Circulating nitrate (NO(3)(-)), derived from dietary sources or endogenous nitric oxide production, is extracted from blood by the salivary glands, accumulates in saliva, and is then reduced to nitrite (NO(2)(-)) by the oral microflora. This process has historically been viewed as harmful, because nitrite can promote formation of potentially carcinogenic N-nitrosamines. More recent research, however, suggests that nitrite can also serve as a precursor for systemic generation of vasodilatory nitric oxide, and exogenous administration of nitrate reduces blood pressure in humans. However, whether oral nitrate-reducing bacteria participate in "setting" blood pressure is unknown. We investigated whether suppression of the oral microflora affects systemic nitrite levels and hence blood pressure in healthy individuals. We measured blood pressure (clinic, home, and 24-h ambulatory) in 19 healthy volunteers during an initial 7-day control period followed by a 7-day treatment period with a chlorhexidine-based antiseptic mouthwash. Oral nitrate-reducing capacity and nitrite levels were measured after each study period. Antiseptic mouthwash treatment reduced oral nitrite production by 90% (p < 0.001) and plasma nitrite levels by 25% (p = 0.001) compared to the control period. Systolic and diastolic blood pressure increased by 2-3 .5mmHg, increases correlated to a decrease in circulating nitrite concentrations (r(2) = 0.56, p = 0.002). The blood pressure effect appeared within 1 day of disruption of the oral microflora and was sustained during the 7-day mouthwash intervention. These results suggest that the recycling of endogenous nitrate by oral bacteria plays an important role in determination of plasma nitrite levels and thereby in the physiological control of blood pressure.

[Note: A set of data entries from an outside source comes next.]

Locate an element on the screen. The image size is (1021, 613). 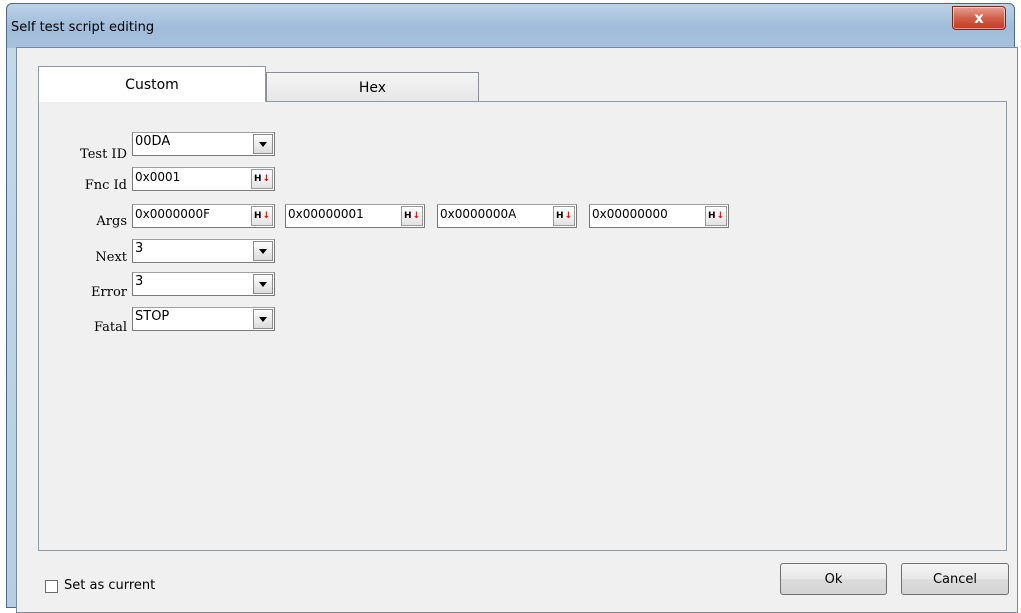
fatal-label: Fatal is located at coordinates (110, 328).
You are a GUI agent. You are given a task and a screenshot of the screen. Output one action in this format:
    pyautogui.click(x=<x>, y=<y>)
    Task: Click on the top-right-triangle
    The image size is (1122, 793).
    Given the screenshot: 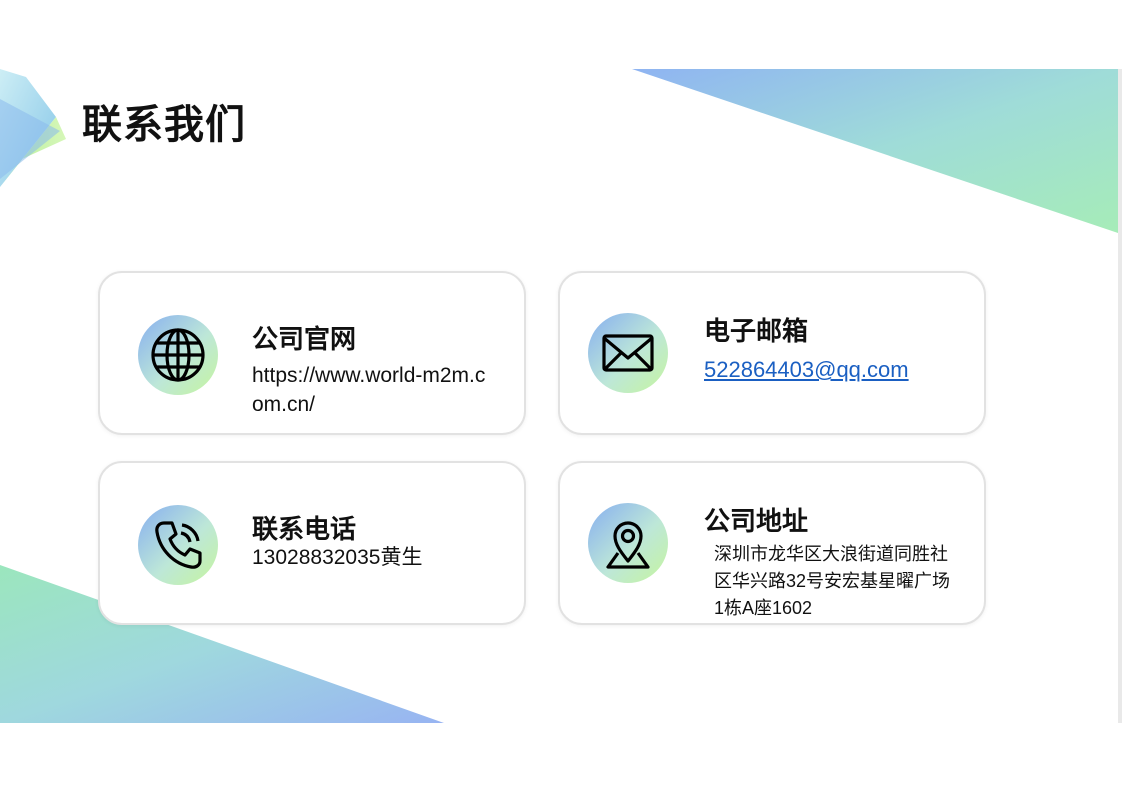 What is the action you would take?
    pyautogui.click(x=875, y=151)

Copyright © 2012 Elsevier Inc. All rights reserved.

Figures

Fig. 1
Fig. 1
Effects of a 7-day twice-daily use of antiseptic mouthwash on (A) salivary nitrite concentration, (B) plasma nitrite concentration, (C) urinary nitrite concentration, (D) clinic systolic blood pressure, and (E) the relationship between plasma nitrite concentration and clinic systolic blood pressure. Statistical significance was determined using paired Student t test for n = 19. Correlations were determined using Pearson’s correlation coefficient determination.
Fig. 2
Fig. 2
Effects of a 7-day, twice-daily use of antiseptic mouthwash on (A) salivary nitrate concentration, (B) plasma nitrate concentration, and (C) urinary nitrate concentration in healthy volunteers. Statistical significance was determined using paired Student t test for n = 19.
Fig. 3
Fig. 3
Effects of a 7-day, twice-daily use of antiseptic mouthwash on oral nitrate-reducing capacity. The amount of nitrite in the expelled contents of the oral cavity, after instillation of 10 ml of 0, 800 μmol/L, or 8 mmol/L KNO3 solution delivering 0, 0.8, or 80 μmol of nitrate, respectively, which was held in the mouth for 5 min, of healthy volunteers was measured. Data are expressed as means ± SEM (n = 19) and statistical significance was determined using repeated-measures two-way ANOVA followed by Bonferroni posttests.
Fig. 4
Fig. 4
Effects of a 7-day, twice-daily use of antiseptic mouthwash on systolic and diastolic blood pressure in healthy volunteers measured (A) in the clinic, (B) by 24-h ambulatory monitoring, and (C) at home and the daily profiles of home (D) systolic and (E) diastolic blood pressure during the 7-day study periods in healthy volunteers. Data are expressed as means ± SEM (n = 19) and statistical significance was determined using repeated-measures two-way ANOVA.
Fig. 5
Fig. 5
Effects of a 7-day, twice-daily use of antiseptic mouthwash on 24-h ambulatory blood pressure, separated into daytime (A) systolic and (B) diastolic blood pressure and nighttime (C) systolic and (D) diastolic blood pressure. Data are expressed as means ± SEM (n = 19) and statistical significance was determined using paired Student t test.